EXTRAIT À LIRE:
Moins provocateur, Bruno Bourg-Broc, député UMP de la Marne et président délégué de la section française de l'Assemblée parlementaire de la francophonie (APF), qui rassemble 60 sénateurs et 90 députés, n'en est pas moins opposé à la proposition Thélot : « Le gouvernement ne peut pas parler de diversité culturelle et imposer l'anglais à l'école. Quand Claude Thélot affirme que ne pas être capable de parler anglais est un handicap majeur dans le cadre de la construction européenne, il commet un véritable contresens ».

La position est en tout cas difficile à défendre à la veille du conseil des ministres franco-allemand qui doit se tenir à Berlin, le 26 octobre. François Fillon, également favorable à la proposition Thélot, y présentera un plan pluriannuel pour la remontée de l'apprentissage de l'allemand en France. Aujourd'hui, seuls 7,9 % des collégiens choisissent l'allemand en première langue, et 13,5 % en seconde langue, à partir de la 4e. Et même si le Land de Bavière a fait de l'anglais une matière obligatoire, le premier partenaire commercial de la France aura du mal à voir une cohérence entre le plan du ministre de l'éducation et son souhait de voir tous les petits Français apprendre l'anglais.

Les régions frontalières avec l'Italie, l'Espagne et l'Allemagne ne devraient pas non plus apprécier. Aujourd'hui, tous cycles confondus, 43,8 % des élèves alsaciens apprennent l'allemand, et 50,2 % l'anglais. « Et que vont devenir les langues régionales, comme le corse ou le breton ? », s'interroge Jacques Legendre, sénateur UMP du Nord. Auteur d'un rapport en 2003 sur « L'enseignement des langues étrangères », ce proche du chef de l'État, dont il était un collaborateur à la Mairie de Paris, estime qu'« il est légitime d'inclure une langue étrangère dans le socle commun de compétences. Mais pas l'anglais. Idéalement, il faudrait d'ailleurs mieux commencer par apprendre une autre langue, car toute une série de facteurs poussent de toute façon à l'apprentissage de l'anglais ». Claude Hagège, professeur au Collège de France aurait ainsi souhaité une loi pour interdire l'apprentissage de l'anglais en primaire.

 

« OBJET NON IDENTIFIÉ »

Données enregistrées
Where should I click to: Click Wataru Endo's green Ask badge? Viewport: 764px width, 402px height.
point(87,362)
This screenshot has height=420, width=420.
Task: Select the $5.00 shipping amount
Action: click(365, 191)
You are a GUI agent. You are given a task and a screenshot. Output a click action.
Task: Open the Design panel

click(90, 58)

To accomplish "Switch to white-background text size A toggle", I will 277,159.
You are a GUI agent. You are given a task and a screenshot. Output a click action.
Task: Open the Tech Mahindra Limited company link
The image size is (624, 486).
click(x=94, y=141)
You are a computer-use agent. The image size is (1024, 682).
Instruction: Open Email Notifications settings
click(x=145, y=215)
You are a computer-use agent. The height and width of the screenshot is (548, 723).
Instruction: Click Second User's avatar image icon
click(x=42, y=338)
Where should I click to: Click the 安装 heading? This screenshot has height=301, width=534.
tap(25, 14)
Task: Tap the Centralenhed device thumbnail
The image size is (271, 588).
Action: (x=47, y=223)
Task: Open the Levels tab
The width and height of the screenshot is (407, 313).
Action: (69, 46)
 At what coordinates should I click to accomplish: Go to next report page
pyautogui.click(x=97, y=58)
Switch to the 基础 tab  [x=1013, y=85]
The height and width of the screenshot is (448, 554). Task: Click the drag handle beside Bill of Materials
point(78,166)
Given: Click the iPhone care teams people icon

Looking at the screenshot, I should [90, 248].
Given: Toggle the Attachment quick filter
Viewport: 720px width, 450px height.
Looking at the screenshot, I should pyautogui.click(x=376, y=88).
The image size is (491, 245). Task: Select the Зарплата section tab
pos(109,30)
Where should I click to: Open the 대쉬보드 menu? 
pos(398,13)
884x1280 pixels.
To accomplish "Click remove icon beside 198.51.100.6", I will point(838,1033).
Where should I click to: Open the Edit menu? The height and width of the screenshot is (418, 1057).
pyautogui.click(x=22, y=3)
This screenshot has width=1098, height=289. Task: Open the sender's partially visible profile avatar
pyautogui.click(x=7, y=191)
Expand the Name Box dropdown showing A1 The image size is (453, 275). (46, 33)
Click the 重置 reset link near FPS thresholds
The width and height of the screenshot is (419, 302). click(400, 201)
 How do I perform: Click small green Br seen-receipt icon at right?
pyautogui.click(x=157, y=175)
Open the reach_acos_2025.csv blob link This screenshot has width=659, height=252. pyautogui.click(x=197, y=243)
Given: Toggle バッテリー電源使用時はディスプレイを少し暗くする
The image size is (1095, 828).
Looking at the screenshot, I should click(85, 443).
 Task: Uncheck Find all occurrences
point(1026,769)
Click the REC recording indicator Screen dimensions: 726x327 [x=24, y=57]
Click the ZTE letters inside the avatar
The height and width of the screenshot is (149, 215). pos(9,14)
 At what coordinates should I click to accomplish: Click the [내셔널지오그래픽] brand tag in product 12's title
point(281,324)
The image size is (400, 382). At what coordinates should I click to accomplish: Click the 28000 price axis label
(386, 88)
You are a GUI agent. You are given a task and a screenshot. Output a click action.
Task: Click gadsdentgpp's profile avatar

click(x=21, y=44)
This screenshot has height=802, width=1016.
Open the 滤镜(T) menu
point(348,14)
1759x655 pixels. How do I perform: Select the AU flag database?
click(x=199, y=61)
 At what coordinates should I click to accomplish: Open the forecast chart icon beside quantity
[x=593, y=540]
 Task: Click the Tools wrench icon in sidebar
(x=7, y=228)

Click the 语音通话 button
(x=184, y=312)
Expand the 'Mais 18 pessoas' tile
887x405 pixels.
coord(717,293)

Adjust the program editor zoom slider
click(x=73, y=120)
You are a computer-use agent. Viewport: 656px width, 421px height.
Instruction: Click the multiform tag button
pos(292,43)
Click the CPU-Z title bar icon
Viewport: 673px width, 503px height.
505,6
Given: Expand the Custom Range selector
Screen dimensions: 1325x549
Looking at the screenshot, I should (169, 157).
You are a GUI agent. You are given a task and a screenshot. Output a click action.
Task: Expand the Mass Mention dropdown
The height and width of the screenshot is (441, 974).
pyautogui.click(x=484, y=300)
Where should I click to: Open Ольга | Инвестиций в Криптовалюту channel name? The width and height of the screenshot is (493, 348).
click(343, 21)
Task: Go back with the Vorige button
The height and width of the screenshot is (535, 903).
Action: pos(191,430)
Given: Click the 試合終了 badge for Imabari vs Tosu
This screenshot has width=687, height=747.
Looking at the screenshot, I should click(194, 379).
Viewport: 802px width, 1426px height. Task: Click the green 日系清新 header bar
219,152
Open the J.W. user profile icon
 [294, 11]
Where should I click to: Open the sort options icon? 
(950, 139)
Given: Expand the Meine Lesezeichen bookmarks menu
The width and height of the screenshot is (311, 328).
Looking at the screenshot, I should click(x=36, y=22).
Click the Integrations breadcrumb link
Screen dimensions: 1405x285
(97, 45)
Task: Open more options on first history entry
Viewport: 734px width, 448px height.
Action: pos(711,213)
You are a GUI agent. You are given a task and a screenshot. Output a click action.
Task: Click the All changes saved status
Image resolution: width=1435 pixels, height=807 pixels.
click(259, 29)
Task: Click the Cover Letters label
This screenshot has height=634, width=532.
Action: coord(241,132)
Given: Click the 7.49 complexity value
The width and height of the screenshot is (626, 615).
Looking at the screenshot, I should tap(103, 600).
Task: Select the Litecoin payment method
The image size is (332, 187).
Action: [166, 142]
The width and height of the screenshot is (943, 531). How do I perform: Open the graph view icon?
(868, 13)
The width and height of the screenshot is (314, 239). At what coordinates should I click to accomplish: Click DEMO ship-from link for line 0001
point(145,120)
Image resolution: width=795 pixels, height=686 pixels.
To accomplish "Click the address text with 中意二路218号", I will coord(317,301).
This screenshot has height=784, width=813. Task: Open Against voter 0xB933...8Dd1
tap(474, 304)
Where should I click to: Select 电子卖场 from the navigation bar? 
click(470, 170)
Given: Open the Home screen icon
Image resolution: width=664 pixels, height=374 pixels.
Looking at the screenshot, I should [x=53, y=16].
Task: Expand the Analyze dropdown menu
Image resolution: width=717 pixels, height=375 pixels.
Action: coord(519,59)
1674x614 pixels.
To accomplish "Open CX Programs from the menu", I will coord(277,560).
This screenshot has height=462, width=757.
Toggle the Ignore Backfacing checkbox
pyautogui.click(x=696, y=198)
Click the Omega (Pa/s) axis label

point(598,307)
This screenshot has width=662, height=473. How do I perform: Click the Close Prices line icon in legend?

PROBLÈMES À RÉSOUDRE:
**A.** Répondez aux questions suivantes d'après l'extrait sur l'enseignement de l'anglais.
(i) Combien de sénateurs et de députés la section française de l'APF rassemble-t-elle ?
(ii) Dans quelle ville et à quelle date doit se tenir le conseil des ministres franco-allemand ?
(iii) Tous cycles confondus, quel pourcentage des élèves alsaciens apprend l'allemand ?
**B.** Recopiez le passage de l'extrait sur l'enseignement de l'anglais qui va de « La position est » jusqu'à « Français apprendre l'anglais. » inclus.

RÉPONSES DANS L'ORDRE:
**A.**
(i) 60 sénateurs et 90 députés.
(ii) À Berlin, le 26 octobre.
(iii) 43,8 %.

**B.**
La position est en tout cas difficile à défendre à la veille du conseil des ministres franco-allemand qui doit se tenir à Berlin, le 26 octobre. François Fillon, également favorable à la proposition Thélot, y présentera un plan pluriannuel pour la remontée de l'apprentissage de l'allemand en France. Aujourd'hui, seuls 7,9 % des collégiens choisissent l'allemand en première langue, et 13,5 % en seconde langue, à partir de la 4e. Et même si le Land de Bavière a fait de l'anglais une matière obligatoire, le premier partenaire commercial de la France aura du mal à voir une cohérence entre le plan du ministre de l'éducation et son souhait de voir tous les petits Français apprendre l'anglais.